▶ [Text shown]:

********

For reference, Dennis’ wrist size is circa 19cm. The watch is 35mm in diameter, 50m water resistant and made of solid 18K yellow gold. There is a hidden double deployant clasp, also made of 18K gold. The dial is white/silver guillochet cut. The movement is a chronometer grade automatic with hacking, calibre 1126/1 (based on Jaeger-LeCoultre 889).
If you want to talk about your watch in this series, feel free to email me at firstname.lastname@example.org or grab me on Instagram at www.instagram.com/maltesecrossblog
IS THIS YOUR FIRST VACHERON?
My first entry to high horology after Rolex in the early days was an AP ultra thin cal and a Vacheron Contantin pocket watch called the Chronometre Royal. I paid merely 200 bucks for it at the time. Loved it’s history and how unpretentious tool driven it was with its zero finished pure brass movement.

********

▶ [Work task 1]: Using the watch text, decide whether each statement agrees with it: (a) the watch is made of solid 18K yellow gold, (b) the hidden clasp is made of steel, (c) the movement is hand-wound. Answer yes or no for each and quote the words that decide it.
▶ [Work task 2]: Carry on the watch text from the point where it stops.

********

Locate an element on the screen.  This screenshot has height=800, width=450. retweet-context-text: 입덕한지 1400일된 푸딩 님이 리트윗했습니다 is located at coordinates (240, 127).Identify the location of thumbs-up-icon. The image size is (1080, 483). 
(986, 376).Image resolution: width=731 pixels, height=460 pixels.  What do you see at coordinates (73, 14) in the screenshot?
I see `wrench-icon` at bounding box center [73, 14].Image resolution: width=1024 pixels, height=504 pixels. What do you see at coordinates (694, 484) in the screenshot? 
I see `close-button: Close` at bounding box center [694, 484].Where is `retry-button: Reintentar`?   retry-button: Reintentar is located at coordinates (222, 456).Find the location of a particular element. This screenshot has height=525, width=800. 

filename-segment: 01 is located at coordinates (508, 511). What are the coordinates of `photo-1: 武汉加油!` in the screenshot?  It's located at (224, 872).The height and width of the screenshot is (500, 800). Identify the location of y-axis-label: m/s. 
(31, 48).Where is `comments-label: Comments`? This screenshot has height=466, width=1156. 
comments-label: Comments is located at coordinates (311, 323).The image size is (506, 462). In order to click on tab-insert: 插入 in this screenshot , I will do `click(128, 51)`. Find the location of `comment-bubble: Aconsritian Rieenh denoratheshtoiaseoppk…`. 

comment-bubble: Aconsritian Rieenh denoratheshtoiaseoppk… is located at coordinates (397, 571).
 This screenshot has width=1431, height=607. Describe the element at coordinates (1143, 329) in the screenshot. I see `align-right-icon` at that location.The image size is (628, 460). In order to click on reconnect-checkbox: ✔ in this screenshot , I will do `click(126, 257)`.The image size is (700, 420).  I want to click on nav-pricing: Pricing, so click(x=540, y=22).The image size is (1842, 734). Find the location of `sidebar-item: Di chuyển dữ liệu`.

********

▶ [Final answer 1]:
(a) Yes: "made of solid 18K yellow gold."
(b) No: "There is a hidden double deployant clasp, also made of 18K gold."
(c) No: "The movement is a chronometer grade automatic with hacking."

▶ [Final answer 2]:
WHAT’S THE STORY OF YOU PICKING UP THIS WATCH? WHERE DOES THIS WATCH SIT IN YOUR COLLECTION?
Often I see people on watch forums posting and asking others what their grail is , and almost always it correlates with trends of the time. A Nautilus, a Submariner, a Royal Oak, another yawn. Very little personal desire and individualism and more about hype and demand. Nobody says a Dino Falcone for once!
In comes the Chronometre Royal Phidias Vacheron Constantin. Quite an interesting watch; this version being produced only for 2 years and being sold at the same time as the first generation Overseas in 1996. It was also the comeback of a Chronometre Royal being used again in a waterproof case for the first time since the 1970’s.
To be honest this wasn’t hard to get and it cost merely 3 of my Memovoxes combined. The term “grail” on watch forums, I have an allergy to. This is not a grail for me period, but a modern I see myself rocking a while wherever life leads me.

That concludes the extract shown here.